Atmosphère surréaliste et harassante. Car les négociateurs n'ont pas chômé pendant ces six jours de négociations acharnées et de réunions marathon, jour et nuit. Epiés, harcelés, par plus de cent journalistes en quête désespérée d'informations sur l'état d'avancement de négociations susceptibles de modifier, peut-être, la face du monde.
 
 "Vous n'avez donc pas de vie? ", a lancé John Kerry à de malheureux reporters l'attendant lundi soir dans le froid à la sortie d'un restaurant de l'hôtel. "En fait, vous avez une meilleure vie que la nôtre", a-t-il repris en souriant.
   
Car les ministres sont aussi des hommes. Ainsi, le Français Laurent Fabius, souvent austère et cassant, peut faire rire ses interlocuteurs, en évoquant, pince-sans-rire, "l'ambiance chaleureuse, amicale et détendue" qui règne actuellement au Proche-Orient.
   
Ernest Moniz offre des cadeaux pour le petit-fils tout juste né du chef de l'Organisation iranienne de l'Energie atomique Ali Akbar Salehi, grand-père pour la première fois. Les deux hommes se connaissent bien: ils ont étudié ensemble au MIT de Boston dans les années 70.
   
Et même entre les négociateurs qui ne s'entendent pas vraiment (il y en a), des liens se sont noués. En un an et demi de tractations acharnées, de Genève à Lausanne en passant par Vienne et New York, ils ont appris à se connaître.
   
"Une vraie relation de travail s'est nouée.

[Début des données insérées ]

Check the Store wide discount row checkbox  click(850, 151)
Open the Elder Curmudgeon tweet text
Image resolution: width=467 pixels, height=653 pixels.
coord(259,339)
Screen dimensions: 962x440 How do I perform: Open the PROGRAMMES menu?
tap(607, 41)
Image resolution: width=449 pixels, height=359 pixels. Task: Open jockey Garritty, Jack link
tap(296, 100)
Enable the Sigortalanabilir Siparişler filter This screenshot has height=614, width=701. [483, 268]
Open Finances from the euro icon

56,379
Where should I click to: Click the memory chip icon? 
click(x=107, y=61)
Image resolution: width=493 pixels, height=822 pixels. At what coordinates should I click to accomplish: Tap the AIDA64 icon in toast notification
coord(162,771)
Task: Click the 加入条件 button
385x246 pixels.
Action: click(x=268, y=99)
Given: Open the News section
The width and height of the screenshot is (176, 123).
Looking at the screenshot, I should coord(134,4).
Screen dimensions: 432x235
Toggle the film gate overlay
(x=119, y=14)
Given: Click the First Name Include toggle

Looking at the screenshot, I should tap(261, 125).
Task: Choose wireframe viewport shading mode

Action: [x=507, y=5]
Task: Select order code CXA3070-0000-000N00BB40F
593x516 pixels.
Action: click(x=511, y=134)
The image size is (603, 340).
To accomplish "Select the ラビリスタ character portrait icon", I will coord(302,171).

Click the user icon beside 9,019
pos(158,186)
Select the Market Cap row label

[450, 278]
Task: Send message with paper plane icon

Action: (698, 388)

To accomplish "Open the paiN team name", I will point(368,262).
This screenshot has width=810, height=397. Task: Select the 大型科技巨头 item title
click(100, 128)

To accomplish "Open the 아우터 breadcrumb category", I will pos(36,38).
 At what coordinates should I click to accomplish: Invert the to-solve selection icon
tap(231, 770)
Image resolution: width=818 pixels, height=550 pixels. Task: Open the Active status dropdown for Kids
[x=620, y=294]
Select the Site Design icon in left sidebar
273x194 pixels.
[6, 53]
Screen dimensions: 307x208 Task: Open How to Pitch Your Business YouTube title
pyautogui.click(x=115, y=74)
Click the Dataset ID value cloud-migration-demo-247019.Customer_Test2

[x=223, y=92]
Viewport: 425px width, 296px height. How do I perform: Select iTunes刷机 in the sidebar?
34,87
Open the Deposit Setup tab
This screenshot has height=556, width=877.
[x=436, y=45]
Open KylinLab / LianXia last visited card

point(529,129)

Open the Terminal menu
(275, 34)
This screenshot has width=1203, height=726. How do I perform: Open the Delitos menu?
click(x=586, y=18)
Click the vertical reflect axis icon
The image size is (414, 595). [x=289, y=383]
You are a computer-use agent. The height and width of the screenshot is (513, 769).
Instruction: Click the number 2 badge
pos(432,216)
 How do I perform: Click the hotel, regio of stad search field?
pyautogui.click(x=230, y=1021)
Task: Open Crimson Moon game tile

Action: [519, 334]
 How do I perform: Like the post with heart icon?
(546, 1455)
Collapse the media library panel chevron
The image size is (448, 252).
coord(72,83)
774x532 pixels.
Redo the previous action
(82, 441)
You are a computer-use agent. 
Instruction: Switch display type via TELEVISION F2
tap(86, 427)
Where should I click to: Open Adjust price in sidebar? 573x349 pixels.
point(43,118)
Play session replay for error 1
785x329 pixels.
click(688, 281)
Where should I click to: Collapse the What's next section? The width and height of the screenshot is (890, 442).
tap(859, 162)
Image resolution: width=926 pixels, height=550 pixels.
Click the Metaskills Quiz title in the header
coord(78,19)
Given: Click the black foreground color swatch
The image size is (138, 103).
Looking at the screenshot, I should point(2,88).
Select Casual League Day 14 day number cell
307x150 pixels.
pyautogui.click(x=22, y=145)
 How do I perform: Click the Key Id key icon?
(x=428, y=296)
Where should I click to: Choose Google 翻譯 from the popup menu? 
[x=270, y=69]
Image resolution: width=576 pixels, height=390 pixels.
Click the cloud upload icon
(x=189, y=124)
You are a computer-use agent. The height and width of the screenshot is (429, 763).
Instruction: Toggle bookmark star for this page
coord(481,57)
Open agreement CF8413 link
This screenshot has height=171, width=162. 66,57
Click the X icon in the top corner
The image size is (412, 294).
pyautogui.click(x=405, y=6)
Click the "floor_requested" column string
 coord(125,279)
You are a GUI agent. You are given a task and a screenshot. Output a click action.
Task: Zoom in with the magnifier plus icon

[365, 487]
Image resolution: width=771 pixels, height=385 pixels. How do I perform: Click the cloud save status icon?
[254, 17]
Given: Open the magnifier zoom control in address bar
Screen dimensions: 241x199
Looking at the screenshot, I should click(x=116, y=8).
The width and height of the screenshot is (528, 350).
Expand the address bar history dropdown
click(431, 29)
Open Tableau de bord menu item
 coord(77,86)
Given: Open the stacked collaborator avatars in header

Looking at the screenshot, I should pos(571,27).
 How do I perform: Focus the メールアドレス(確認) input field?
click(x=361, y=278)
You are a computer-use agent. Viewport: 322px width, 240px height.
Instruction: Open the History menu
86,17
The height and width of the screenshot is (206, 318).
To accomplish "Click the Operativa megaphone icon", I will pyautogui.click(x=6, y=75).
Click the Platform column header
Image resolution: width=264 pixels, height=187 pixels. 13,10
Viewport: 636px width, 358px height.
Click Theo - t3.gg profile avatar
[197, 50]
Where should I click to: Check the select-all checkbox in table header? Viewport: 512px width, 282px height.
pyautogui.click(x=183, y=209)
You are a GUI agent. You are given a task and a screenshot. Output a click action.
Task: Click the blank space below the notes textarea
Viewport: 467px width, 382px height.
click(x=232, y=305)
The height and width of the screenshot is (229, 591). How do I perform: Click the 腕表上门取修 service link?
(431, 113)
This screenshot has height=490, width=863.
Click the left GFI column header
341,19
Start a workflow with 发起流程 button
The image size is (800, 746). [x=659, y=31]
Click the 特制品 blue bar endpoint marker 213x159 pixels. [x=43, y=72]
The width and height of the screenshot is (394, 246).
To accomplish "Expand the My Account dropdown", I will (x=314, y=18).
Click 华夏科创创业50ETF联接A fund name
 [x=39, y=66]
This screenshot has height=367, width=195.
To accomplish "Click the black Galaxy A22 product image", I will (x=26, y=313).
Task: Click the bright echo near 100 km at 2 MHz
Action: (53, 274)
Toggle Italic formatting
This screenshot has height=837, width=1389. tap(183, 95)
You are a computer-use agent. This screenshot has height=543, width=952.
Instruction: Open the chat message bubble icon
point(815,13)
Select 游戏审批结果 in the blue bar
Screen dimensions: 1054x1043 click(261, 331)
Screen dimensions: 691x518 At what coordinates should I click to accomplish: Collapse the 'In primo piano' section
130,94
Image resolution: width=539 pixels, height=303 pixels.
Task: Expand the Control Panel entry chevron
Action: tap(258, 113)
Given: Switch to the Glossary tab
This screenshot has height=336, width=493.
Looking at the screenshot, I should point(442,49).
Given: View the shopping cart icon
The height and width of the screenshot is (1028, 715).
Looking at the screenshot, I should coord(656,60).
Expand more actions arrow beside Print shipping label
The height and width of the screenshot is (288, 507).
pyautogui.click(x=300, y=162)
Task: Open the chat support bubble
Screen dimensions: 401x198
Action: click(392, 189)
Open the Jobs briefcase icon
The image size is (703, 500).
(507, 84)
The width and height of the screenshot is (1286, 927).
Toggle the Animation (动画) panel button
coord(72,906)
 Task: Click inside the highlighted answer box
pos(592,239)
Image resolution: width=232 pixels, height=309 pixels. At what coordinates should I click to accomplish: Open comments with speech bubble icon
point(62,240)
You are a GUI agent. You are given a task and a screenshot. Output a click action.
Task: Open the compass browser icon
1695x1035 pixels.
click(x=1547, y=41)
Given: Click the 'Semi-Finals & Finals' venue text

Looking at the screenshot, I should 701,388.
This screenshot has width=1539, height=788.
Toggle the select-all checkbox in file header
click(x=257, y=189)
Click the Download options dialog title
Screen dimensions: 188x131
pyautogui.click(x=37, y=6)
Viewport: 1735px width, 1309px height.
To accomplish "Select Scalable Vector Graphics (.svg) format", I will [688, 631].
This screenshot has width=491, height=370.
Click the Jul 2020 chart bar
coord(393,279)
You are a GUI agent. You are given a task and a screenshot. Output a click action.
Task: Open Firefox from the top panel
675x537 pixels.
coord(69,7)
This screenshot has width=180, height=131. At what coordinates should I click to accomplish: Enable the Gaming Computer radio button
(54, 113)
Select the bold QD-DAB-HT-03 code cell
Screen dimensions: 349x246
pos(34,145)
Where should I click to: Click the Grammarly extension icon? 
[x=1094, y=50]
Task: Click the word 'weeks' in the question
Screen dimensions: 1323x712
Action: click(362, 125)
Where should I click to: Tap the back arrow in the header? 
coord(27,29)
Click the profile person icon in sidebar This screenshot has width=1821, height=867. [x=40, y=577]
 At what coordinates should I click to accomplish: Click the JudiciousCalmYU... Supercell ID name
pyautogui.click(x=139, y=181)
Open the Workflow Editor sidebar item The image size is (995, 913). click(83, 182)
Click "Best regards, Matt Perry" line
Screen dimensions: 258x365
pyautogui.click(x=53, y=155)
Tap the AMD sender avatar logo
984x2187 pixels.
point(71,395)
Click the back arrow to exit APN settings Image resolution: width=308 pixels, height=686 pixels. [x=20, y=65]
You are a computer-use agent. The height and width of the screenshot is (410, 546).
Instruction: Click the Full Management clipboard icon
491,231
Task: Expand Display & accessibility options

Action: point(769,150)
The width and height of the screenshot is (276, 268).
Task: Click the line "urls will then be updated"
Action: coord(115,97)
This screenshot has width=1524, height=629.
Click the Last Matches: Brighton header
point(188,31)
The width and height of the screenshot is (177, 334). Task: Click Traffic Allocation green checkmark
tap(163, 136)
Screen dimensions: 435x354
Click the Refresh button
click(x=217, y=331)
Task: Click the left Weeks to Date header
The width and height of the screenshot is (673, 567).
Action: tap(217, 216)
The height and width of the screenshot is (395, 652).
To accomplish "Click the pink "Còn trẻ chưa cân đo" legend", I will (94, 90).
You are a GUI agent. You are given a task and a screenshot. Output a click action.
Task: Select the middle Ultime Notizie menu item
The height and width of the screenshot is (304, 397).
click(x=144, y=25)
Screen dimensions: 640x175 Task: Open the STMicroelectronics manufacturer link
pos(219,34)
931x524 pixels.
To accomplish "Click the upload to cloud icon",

Ce ne sont pas des salamalecs entre diplomates, ils se disent les choses, et ils savent aussi qu'ils ne sont pas là pour se faire mordre la poussière mutuellement, mais pour trouver une solution", raconte une source proche des négociations.
   
Ce qui n'empêche pas la stratégie et les coups de bluff, dans cette gigantesque partie de poker qui dure depuis 2013. Et les déclarations publiques et privées n'ont pas toujours la même tonalité, suivant leur destinataire -intérieur ou extérieur -.
   
L'Iranien Mohammad-Javad Zarif sourit tout le temps. Quelle que soit la température des négociations. C'est un redoutable négociateur, qui connaît son sujet nucléaire sur le bout des doigts. A tel point qu'un diplomate confie avoir des "sueurs froides" lorsque son ministre est seul face à face avec l'Iranien...
   
Cette négociation, "c'est un peu je te tiens tu me tiens par la barbichette: tel pays dit je suis prêt à lâcher sur A à condition que vous me donniez B", raconte une autre source.
Qui se dit confiante sur l'issue et la "capacité d'imagination" des diplomates pour venir à bout des pires difficultés.